### ACTIONS TO TAKE
1. According to the article on CBD, which two cannabinoids are the most abundant in Cannabis plants?
2. Continue the article on CBD from the point where it stops.

### SOURCE TEXT
Ken Baker, Ph.D.
Driving through town, it sometimes looks like every third retail store has a “CBD Sold Here” sign out front, and it does seem like almost everyone is either already a user or at least CBD-curious.
And there’s a lot to be curious about. What ailments is CBD supposed to address? Are there important differences between available commercial preparations? How do you know how much to take?
CBD, cannabidiol, is one of over 500 chemicals that have been identified in plants belonging to the genus Cannabis. Of these, some 113 to 144 (depending on your reference) are classified as “cannabinoids” of which the two most abundant are THC (delta-9-tetrahydrocannabinolan) and CBD.
THC gets you high, CBD doesn’t. (They affect different parts of the nervous system.) Both have well-documented health benefits and both are touted by some as miracle cure-alls for everything from cancer to acne, making researchers and reputable manufacturers squirm in their seats.
Cannabis genus contains three plant species
The words cannabis and marijuana are often used interchangeably. But Cannabis is the scientific name of a genus containing three species of plants: C. sativa, C. indica, and C. ruderalis … or maybe just the one species, Cannabis sativa. Taxonomists are divided on whether there’s enough differences between the three to merit calling them different species or just different varieties of one species.

### MATERIAL PROVIDED

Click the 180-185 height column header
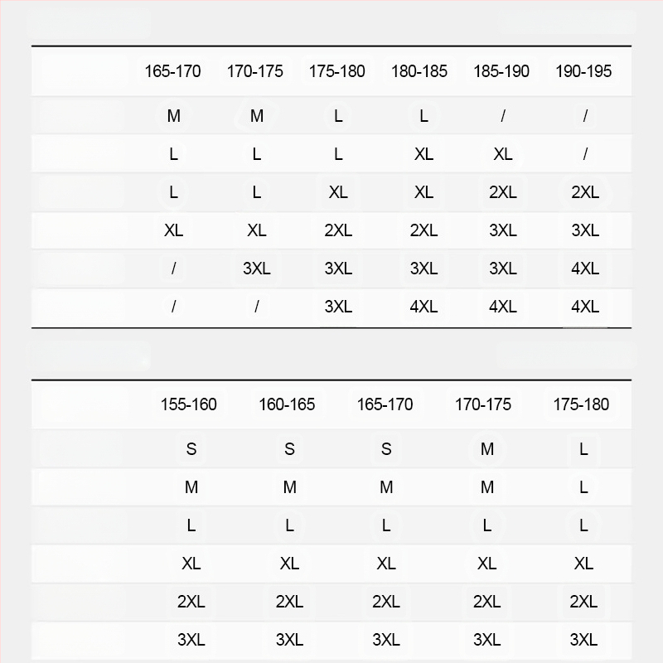 click(419, 71)
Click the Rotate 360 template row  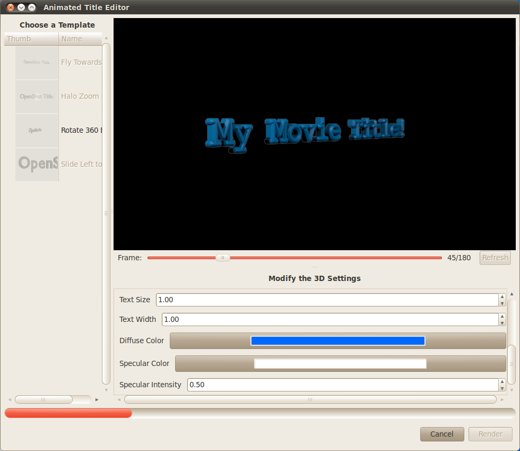click(x=81, y=130)
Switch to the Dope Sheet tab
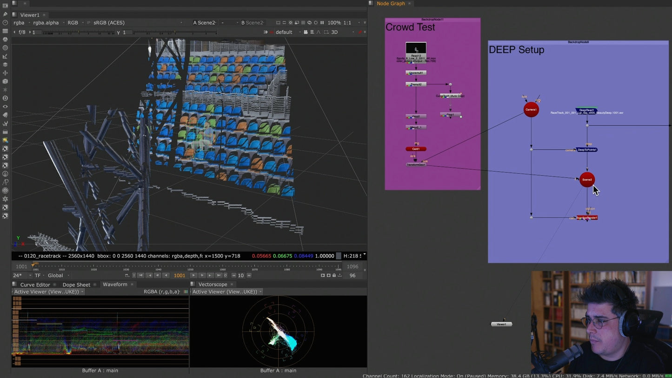 click(x=76, y=285)
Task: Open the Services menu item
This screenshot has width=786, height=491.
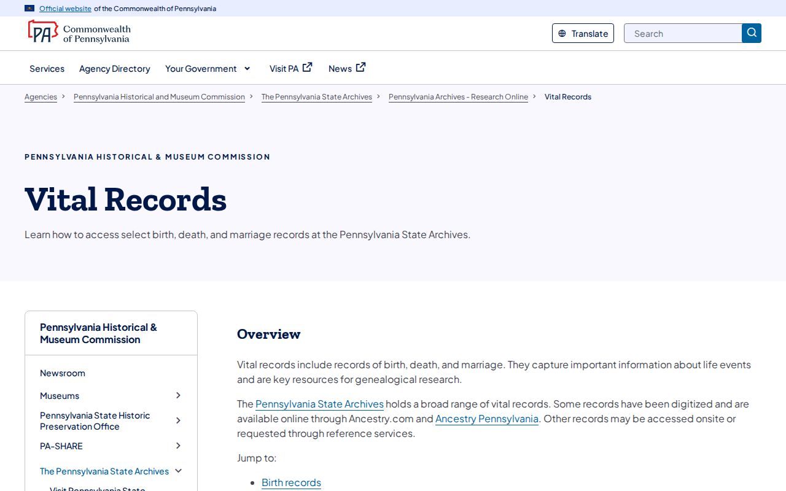Action: (x=47, y=69)
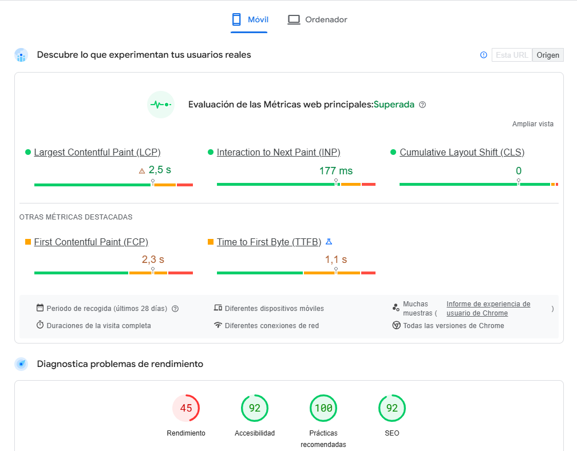Click the experimental flask icon beside TTFB
Viewport: 577px width, 451px height.
[x=329, y=242]
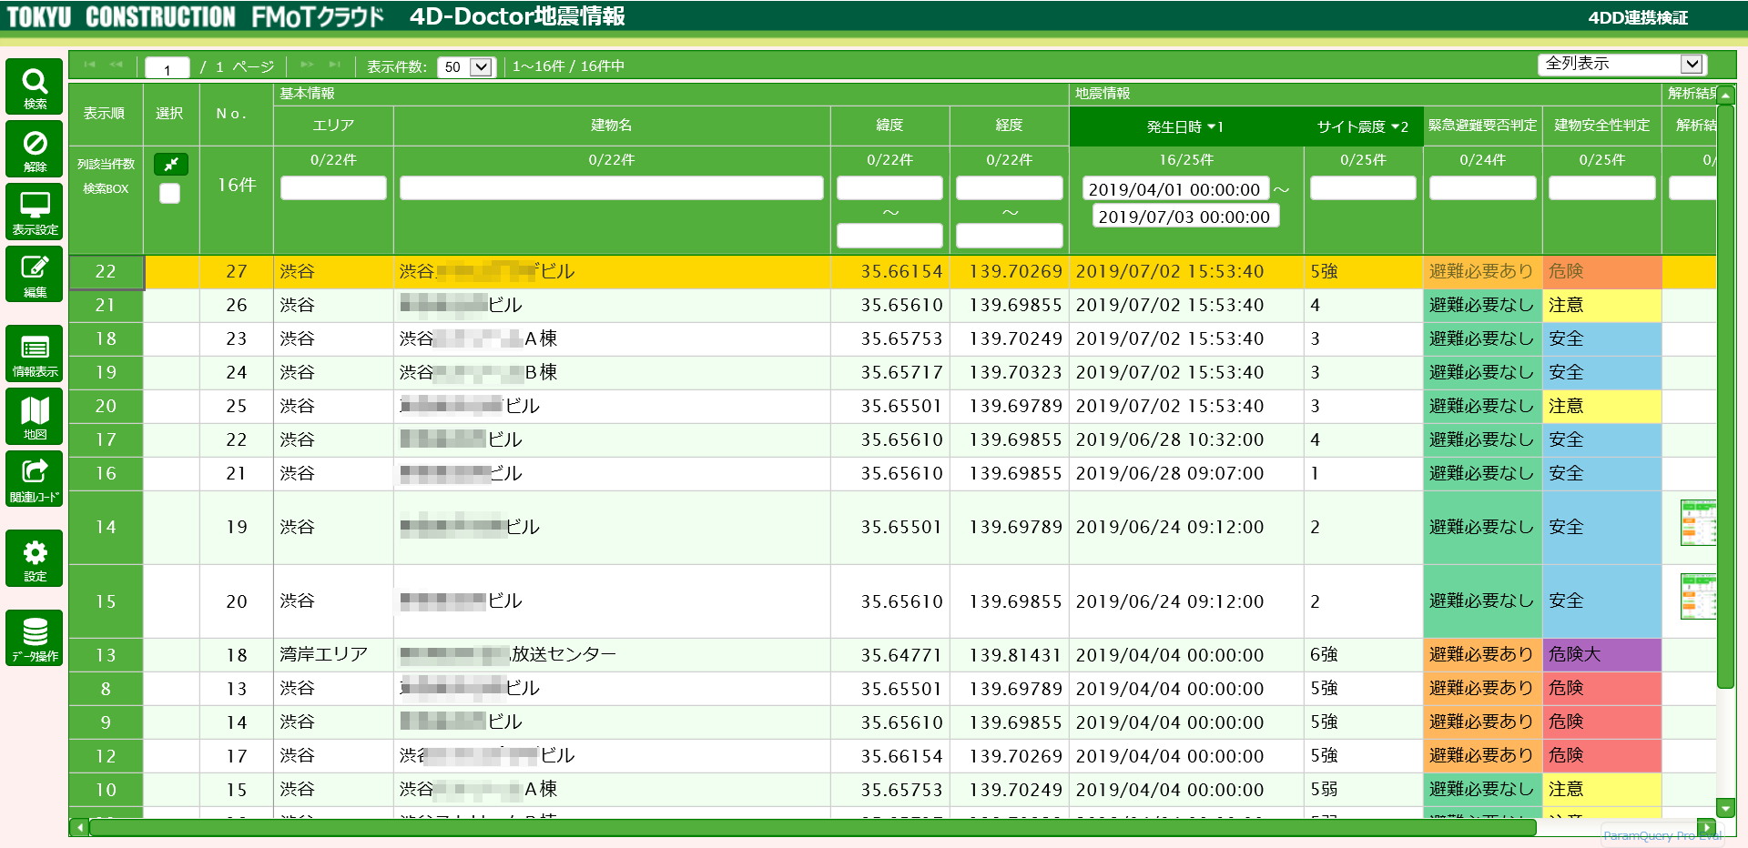Open the 設定 gear settings icon
Image resolution: width=1748 pixels, height=848 pixels.
click(35, 558)
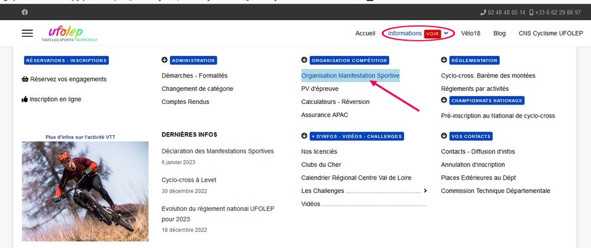Click the Réservations - Inscriptions blue label
Screen dimensions: 591x248
(66, 60)
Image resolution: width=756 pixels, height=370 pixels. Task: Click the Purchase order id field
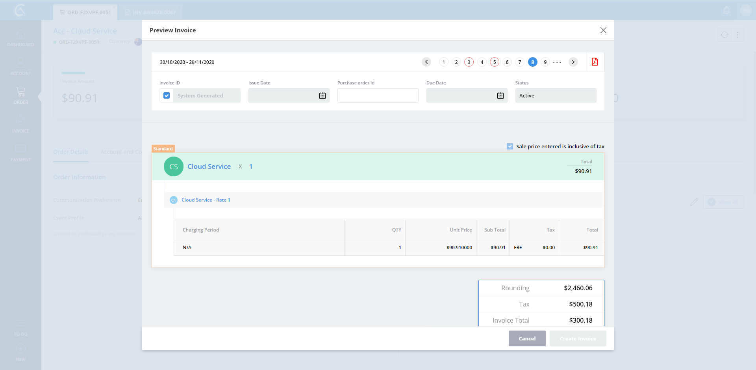coord(378,95)
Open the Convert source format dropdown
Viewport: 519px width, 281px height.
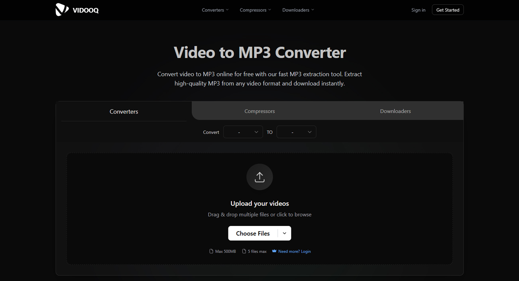[x=243, y=132]
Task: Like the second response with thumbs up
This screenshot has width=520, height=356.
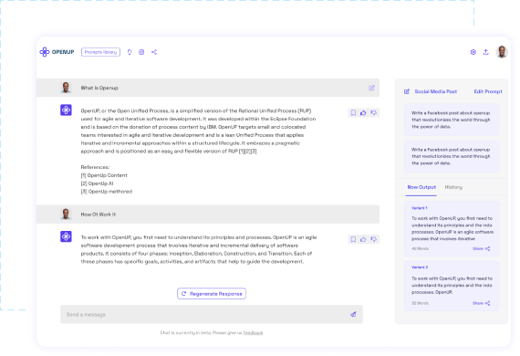Action: [363, 239]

### RESULTS BY TASK
1. THC and CBD.

2.
Although marijuana and hemp differ quite a bit in their physical appearances and traditional uses, they are nonetheless considered members of the same species, which I’ll refer to as Cannabis sativa (ignoring the above problem of whether there’s one or three species of Cannabis).
But here’s the curious bit. Largely for political reasons, legislation introduced into the 2014 Farm Bill permitted the cultivation of hemp for “research” purposes. And hemp was defined there, pretty much arbitrarily, as forms of Cannabis containing less than 0.3% THC, and marijuana as Cannabis containing a greater amount of THC.
So while hemp-derived products (should) have negligible amounts of THC, they commonly contain 10% to 20% CBD.
The 2018 Farm Bill made hemp legal, and although much of it is grown as a source of fiber, this also opened the door more widely to hemp-derived CBD products like Hemp Oil prepared from hemp stems and leaves. (Hemp seeds generally contain little CBD so while “Hemp Seed Oil” is loaded with useful nutrients, it’s not the same thing as “Hemp Oil.”)
Marijuana legal in 17 states for recreational, medicinal use
To date, 33 states (including Ohio) have made CBD fully legal, 14 have legalized its use with certain restrictions, and 3 (Idaho, South Dakota, and Nebraska) have kept it illegal. So far, 17 states have made marijuana legal for both medicinal and recreational uses, while it may only be used for medicinal purposes in 20 states.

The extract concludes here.